Base particles that generate hydroxy radicals in an aqueous solution by ultrasonic irradiation;
A polymer coating covering at least a part of the surface of the substrate particles;
A polypeptide that binds to the polymer coating and specifically recognizes a specific biological tissue;
A composite particle comprising: The composite particle according to claim 1,
The polypeptide is a composite particle that specifically recognizes a liver tissue of a mammal. The composite particle according to claim 1 or 2,
The polypeptide is a complex particle comprising an amino acid sequence derived from a surface antigen of hepatitis B virus. In the composite particle according to any one of claims 1 to 3,
The polypeptide is
Hepatitis B virus preS1 / S2 sequence;
A sequence having 80% or more homology to the preS1 / S2 sequence of hepatitis B virus;
An amino acid sequence obtained by deleting, substituting, or adding one or several amino acids of the preS1 / S2 sequence of hepatitis B virus;
A composite particle comprising one or more amino acid sequences selected from the group consisting of: In the composite particle according to any one of claims 1 to 4,
The polypeptide is a complex particle comprising an amino acid sequence derived from a tag polypeptide. In the composite particle according to any one of claims 1 to 5,
The polypeptide is a complex particle comprising an amino acid sequence derived from a fluorescent protein.
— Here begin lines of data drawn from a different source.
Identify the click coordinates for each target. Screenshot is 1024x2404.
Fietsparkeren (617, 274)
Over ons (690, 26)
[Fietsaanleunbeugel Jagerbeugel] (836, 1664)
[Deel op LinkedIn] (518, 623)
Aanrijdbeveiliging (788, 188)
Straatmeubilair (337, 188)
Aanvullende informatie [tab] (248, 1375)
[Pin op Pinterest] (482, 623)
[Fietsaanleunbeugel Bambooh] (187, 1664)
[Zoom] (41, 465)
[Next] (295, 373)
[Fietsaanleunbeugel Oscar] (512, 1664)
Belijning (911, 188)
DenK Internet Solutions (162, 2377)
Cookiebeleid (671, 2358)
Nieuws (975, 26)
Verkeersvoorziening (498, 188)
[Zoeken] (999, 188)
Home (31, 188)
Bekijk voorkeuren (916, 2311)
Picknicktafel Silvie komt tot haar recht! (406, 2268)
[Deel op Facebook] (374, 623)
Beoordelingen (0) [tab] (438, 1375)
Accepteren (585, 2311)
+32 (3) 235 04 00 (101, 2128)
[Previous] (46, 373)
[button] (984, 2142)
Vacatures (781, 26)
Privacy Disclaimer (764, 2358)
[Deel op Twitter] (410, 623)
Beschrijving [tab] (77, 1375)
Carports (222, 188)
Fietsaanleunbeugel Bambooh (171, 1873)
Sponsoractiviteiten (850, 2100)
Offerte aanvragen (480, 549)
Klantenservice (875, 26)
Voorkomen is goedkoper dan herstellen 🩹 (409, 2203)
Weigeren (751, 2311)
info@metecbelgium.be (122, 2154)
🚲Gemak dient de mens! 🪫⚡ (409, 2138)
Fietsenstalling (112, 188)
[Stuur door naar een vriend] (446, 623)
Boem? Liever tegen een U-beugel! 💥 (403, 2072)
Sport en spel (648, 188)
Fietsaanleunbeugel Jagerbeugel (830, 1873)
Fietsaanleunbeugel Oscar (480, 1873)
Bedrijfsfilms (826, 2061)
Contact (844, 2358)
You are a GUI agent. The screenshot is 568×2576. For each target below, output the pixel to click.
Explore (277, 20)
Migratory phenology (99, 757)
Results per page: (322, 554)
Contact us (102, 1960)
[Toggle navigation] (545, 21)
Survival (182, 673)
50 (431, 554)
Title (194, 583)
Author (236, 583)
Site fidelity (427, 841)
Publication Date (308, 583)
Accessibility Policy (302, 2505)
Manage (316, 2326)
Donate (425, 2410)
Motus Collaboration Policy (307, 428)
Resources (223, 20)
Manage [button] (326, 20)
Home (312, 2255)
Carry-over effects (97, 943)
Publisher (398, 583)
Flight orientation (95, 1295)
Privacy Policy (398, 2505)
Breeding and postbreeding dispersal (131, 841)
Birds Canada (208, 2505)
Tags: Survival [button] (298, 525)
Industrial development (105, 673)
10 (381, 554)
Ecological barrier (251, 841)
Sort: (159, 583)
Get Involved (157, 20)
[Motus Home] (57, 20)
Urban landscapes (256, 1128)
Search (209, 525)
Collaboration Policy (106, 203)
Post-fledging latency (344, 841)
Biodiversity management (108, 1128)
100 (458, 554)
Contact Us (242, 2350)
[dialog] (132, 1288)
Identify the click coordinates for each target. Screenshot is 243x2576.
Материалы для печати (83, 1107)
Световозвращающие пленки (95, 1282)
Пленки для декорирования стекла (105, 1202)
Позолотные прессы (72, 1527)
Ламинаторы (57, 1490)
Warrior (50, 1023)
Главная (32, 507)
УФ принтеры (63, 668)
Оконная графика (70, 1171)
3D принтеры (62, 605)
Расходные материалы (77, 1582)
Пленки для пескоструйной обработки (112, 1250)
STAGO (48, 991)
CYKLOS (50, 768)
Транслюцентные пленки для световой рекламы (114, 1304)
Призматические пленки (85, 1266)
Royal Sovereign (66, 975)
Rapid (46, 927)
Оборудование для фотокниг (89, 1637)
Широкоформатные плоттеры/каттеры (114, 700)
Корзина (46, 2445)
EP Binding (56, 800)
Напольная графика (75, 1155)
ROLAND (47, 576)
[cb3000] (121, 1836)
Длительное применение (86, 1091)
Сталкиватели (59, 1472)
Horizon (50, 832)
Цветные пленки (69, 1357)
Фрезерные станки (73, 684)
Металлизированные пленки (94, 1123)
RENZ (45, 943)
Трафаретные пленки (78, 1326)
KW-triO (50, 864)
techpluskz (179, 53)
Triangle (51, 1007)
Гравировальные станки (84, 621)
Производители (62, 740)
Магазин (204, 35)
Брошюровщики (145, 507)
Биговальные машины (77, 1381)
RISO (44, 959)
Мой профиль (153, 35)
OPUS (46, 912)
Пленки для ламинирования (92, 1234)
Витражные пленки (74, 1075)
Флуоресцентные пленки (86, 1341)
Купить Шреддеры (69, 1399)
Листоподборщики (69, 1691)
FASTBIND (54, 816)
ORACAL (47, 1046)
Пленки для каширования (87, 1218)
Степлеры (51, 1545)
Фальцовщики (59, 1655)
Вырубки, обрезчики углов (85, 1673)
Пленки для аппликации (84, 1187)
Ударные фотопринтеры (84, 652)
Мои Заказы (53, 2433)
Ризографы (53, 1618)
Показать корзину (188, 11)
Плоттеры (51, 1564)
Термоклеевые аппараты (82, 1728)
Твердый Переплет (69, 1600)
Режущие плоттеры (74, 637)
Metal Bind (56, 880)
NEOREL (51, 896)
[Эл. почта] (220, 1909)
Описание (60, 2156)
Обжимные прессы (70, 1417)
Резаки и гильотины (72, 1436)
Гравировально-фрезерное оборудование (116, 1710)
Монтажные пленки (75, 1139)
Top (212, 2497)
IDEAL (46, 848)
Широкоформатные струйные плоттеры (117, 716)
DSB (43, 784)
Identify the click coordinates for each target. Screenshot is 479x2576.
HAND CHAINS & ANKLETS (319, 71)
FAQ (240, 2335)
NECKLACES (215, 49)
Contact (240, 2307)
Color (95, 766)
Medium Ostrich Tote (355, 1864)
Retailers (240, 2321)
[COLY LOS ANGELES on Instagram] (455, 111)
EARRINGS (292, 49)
In the composite particle according to any one of claims 1 to 6,
The base particle is a composite particle that is a particle containing TiO ₂ . In the composite particle according to any one of claims 1 to 7,
The composite particle has a dispersed particle size of 50 nm or more and 200 nm or less. In the composite particle according to any one of claims 1 to 7,
The polymer film is a composite particle that is a film containing a hydrophilic polymer having a carboxyl group. The composite particle according to claim 9, wherein
The polymer film is a composite particle that is a polymer film containing polyacrylic acid. In the composite particle according to any one of claims 1 to 10,
A composite particle in which the polypeptide is bound to the polymer coating by amino coupling.